Add mixnet retry mechanism #386

al8n · 2023-09-11T04:11:18Z

This PR tries to solve #322 (comment). I introduced an ack mechanism to check whether we should retry to send the packet or not.

* proper delays

* Add mixnet service and overwatch app * remove #[tokio::main] --------- Co-authored-by: Youngjoon Lee <taxihighway@gmail.com>

* add a connection pool

* move mixnet listening into separate task * add exponential retry for insufficient peers in libp2p * fix logging

* Fix MutexGuard across await Holding a MutexGuard across an await point is not a good idea. Removing that solves the issues we had with the mixnet test * Make mixnode handle bodies coming from the same source concurrently (#372) --------- Co-authored-by: Youngjoon Lee <taxihighway@gmail.com>

We now wait after the call to 'subscribe' to give the network the time to register peers in the mesh before starting to publish messages

* optimize bytes serde and duration serde

youngjoon-lee · 2023-09-13T07:48:43Z

mixnet/client/src/sender.rs

+        let arc_socket = mu.clone();
        let mut socket = mu.lock().await;
-        let body = Body::new_sphinx(packet);
-        body.write(&mut *socket).await?;
-
-        tracing::debug!("Sent a Sphinx packet successuflly to the node: {addr:?}");
+        let body = Body::SphinxPacket(packet);

+        if let Err(e) = body.write(&mut *socket).await {
+            tokio::spawn(async move {
+                mixnet_protocol::retry_backoff(addr, max_retries, retry_delay, body, arc_socket)
+                    .await;
+            });
+            return Err(e);
+        }


I think we can simplify this code like a9be870, because

we don't need to spawn a task here.

this function shouldn't return Err if retry succeeded.

this function should return Err if all retries were failed.

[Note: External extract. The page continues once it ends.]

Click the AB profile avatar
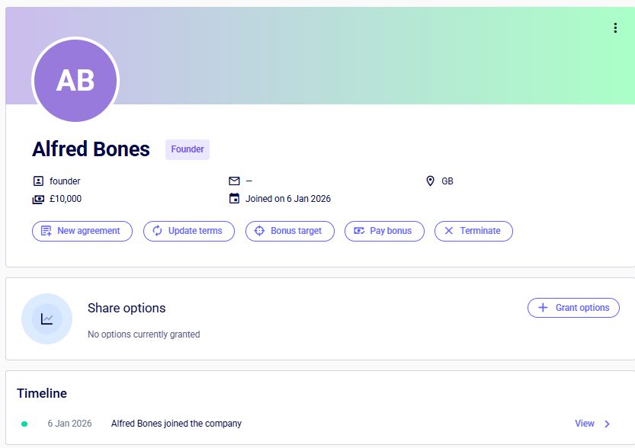Viewport: 635px width, 448px height. click(75, 80)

I think this rule should be applied to the other similar function in mixnet/node/src/lib.rs. Also, the behaviour of these functions are not consistent. The function in mixnet/node/src/lib.rs returns Ok even if the first try was failed.

From my understanding, if we remove the spawn, we will block and retry the single message until it is sent successfully or reaches the max_retries. Please correct me if I am wrong.

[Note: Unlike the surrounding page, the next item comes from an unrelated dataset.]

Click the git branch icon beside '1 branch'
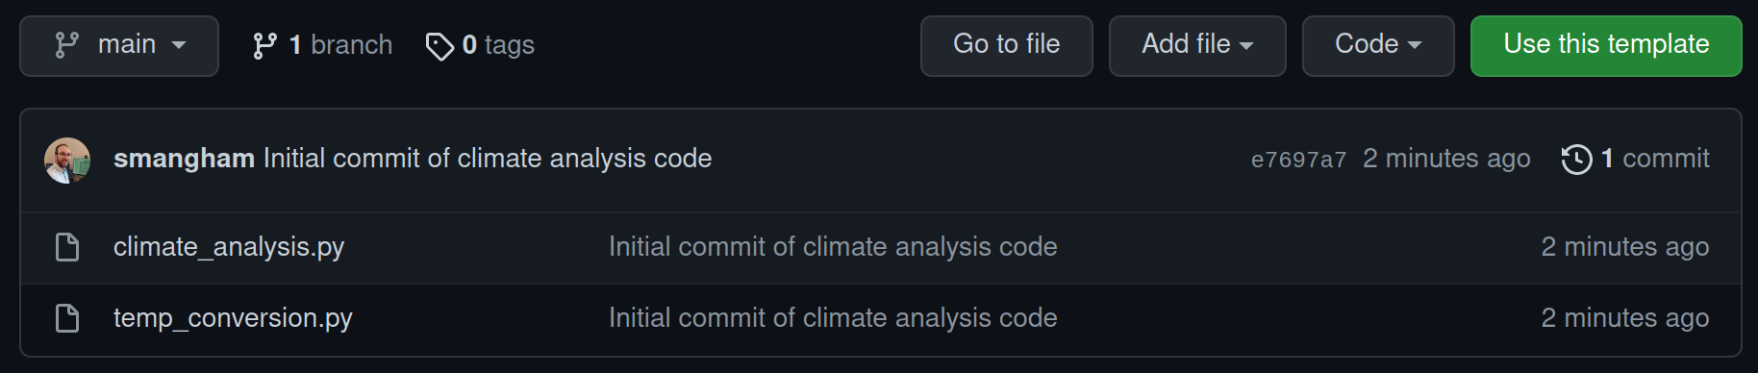 coord(264,45)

youngjoon-lee · 2023-09-13T07:57:24Z

mixnet/protocol/src/lib.rs

+                            // update the connection
+                            if let Ok(tcp) = TcpStream::connect(peer_addr).await {
+                                *socket = tcp;
+                            }


I keep having a feeling that we need to adopt the message passing model instead of the locking model. We could do it at next PRs (maybe after freezing the first version of testnet).

In the current model, this retry_backoff function can be executed by multiple async tasks that share the same TcpStream. Then, many TcpStream::connect(..) can be called concurrently. That might be not a big issue, but it would sometimes cause too many fds errors or congestions. Even if not, only one of connections reconnected will survive in the pool eventually.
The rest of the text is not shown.